HOWARD H. BAKER, JR.

BARRY M. GOLDWATER.

SEPARATE VIEWS OF SENATOR JOHN G. TOWER, VICE CHAIRMAN

When the Senate mandated this Committee to conduct an investigation and study of activities of our Nation's intelligence community, it recognized the need for congressional participation in decisions which impact virtually every aspect of American life. The gravamen of our charge was to examine the Nation's intelligence needs and the performance of agencies charged with intelligence responsibilities, and to make such assessments and recommendations as in our judgment are necessary to maintain the delicate balance between individual liberties and national security. I do not believe the Committee's reports and accompanying staff studies comply fully with the charge to maintain that balance. The Committee's recommendations make significant departures from an overriding lesson of the American experiencethe right of American citizens to be free is inextricably bound to their right to be secure.

I do not question the existence of intelligence excesses the abuses of power, both foreign and domestic, are well documented in the Committee's report.

Nor do I question the need for expanded legislative, executive, and judicial involvement in intelligence policy and practices the "uncertainties as to the authority of United States intelligence and related agencies" were explicitly recognized by Senate Resolution 21.

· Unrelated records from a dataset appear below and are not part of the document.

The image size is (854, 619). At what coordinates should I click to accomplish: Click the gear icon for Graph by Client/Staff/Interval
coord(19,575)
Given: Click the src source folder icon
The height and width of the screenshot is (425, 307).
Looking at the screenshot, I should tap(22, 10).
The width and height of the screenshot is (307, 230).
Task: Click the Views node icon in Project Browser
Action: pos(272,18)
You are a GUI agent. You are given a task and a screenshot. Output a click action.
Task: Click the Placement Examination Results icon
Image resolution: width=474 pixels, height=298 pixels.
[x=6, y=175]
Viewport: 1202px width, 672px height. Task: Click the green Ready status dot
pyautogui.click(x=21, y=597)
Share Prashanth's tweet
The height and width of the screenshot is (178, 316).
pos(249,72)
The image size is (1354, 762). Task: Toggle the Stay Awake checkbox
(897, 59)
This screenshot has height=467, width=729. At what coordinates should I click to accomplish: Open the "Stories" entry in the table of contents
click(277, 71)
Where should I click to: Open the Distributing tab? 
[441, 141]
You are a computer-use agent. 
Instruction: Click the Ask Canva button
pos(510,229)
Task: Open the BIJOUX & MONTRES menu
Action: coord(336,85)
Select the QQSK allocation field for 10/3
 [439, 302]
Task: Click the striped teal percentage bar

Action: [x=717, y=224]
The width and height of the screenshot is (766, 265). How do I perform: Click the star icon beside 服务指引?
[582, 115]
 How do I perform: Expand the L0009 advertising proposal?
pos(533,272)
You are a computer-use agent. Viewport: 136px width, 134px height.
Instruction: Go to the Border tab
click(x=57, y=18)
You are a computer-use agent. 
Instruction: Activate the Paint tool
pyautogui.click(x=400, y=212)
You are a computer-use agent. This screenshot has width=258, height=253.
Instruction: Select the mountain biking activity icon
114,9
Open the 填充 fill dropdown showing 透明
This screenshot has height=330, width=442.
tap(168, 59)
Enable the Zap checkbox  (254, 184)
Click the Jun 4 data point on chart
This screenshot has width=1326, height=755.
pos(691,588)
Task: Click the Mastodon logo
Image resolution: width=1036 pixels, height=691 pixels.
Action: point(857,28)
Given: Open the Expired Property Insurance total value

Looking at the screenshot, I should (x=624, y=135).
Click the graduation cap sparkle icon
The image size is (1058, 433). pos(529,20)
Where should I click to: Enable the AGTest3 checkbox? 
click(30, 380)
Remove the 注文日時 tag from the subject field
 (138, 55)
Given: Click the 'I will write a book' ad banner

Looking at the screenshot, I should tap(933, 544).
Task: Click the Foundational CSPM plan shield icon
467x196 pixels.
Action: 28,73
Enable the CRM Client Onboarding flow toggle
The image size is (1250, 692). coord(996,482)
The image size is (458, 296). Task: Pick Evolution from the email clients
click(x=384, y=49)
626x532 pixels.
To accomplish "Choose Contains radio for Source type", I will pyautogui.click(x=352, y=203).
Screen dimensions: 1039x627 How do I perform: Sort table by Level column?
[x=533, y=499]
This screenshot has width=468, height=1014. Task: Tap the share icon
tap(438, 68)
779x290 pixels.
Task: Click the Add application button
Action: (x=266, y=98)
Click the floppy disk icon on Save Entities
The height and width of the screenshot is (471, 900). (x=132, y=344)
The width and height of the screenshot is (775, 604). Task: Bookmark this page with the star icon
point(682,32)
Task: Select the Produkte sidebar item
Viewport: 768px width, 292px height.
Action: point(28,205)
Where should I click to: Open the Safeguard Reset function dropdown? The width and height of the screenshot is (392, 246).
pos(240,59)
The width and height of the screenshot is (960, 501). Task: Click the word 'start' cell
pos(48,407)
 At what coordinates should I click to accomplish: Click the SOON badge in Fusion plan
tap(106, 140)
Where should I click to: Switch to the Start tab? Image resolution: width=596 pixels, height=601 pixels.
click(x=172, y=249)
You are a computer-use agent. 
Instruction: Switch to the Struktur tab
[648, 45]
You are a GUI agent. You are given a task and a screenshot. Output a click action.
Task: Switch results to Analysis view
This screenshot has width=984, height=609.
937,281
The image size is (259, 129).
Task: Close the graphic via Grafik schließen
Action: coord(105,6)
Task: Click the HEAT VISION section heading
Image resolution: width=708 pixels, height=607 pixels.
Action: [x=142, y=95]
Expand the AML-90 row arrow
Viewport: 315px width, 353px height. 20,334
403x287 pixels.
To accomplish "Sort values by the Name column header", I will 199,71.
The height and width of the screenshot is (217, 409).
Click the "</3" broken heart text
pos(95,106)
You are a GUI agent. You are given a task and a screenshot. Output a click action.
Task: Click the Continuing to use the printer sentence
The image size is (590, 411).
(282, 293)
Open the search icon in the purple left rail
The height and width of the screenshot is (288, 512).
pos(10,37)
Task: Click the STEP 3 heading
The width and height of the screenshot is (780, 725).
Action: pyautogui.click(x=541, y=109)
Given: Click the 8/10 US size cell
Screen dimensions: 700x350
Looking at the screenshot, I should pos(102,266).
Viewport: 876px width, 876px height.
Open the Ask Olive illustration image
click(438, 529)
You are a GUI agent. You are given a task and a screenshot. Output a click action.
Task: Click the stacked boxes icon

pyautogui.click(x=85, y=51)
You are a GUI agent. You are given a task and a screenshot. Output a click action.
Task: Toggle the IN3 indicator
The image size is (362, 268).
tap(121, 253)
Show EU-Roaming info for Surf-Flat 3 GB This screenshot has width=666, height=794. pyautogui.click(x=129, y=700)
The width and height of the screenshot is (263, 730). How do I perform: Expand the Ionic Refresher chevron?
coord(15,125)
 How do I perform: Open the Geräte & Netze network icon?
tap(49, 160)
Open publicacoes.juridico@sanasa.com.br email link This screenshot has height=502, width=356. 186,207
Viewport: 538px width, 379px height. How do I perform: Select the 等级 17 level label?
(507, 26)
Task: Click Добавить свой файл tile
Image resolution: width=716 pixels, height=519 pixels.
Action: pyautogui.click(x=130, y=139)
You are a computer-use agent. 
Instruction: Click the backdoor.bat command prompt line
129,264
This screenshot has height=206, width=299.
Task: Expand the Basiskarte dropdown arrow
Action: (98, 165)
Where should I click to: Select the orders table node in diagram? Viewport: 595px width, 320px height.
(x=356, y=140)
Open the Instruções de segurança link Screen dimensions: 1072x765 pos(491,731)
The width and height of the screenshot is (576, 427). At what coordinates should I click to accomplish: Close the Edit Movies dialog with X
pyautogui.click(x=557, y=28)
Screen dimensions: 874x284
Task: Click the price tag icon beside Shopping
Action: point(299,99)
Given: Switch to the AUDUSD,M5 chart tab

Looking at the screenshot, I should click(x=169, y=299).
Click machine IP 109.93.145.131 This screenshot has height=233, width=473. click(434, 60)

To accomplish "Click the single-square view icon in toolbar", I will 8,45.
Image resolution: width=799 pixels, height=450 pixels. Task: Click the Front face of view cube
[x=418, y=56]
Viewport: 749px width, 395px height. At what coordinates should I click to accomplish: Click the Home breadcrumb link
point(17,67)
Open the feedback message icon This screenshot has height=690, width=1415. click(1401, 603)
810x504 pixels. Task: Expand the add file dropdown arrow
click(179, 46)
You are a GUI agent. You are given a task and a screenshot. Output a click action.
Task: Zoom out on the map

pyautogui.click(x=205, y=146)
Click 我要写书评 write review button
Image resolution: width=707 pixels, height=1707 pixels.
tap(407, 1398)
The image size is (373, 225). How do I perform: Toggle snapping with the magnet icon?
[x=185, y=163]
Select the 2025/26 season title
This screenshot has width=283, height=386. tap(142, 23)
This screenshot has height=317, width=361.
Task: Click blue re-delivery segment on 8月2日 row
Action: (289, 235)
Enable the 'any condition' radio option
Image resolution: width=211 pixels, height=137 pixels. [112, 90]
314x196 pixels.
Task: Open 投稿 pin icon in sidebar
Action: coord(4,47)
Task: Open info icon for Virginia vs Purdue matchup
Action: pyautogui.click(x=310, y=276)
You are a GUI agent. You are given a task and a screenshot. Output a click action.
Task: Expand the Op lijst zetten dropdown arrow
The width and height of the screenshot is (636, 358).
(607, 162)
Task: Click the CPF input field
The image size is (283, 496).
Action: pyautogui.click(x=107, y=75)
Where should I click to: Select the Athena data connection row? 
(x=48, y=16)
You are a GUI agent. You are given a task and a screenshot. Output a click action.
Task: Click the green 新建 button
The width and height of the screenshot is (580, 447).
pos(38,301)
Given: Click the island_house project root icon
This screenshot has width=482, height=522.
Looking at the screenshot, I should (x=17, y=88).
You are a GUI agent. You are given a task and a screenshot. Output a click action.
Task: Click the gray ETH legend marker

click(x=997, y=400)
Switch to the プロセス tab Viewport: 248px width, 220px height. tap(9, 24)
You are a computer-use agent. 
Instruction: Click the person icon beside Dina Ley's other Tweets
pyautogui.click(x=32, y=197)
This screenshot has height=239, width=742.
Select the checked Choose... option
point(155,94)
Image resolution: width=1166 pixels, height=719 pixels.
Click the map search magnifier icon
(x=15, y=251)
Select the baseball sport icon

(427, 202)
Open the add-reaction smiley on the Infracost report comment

Nevertheless, I question, and take exception to, the Committee's report to the extent that its recommendations are either unsupported by the factual record or unduly restrict attainment of valid intelligence objectives.

I believe that the 183 separate recommendations proposing new detailed statutes and reporting procedures not only exceed the number and scope of documented abuses, but represent over-reaction. If adopted in their totality, they would unnecessarily limit the effectiveness of the Nation's intelligence community.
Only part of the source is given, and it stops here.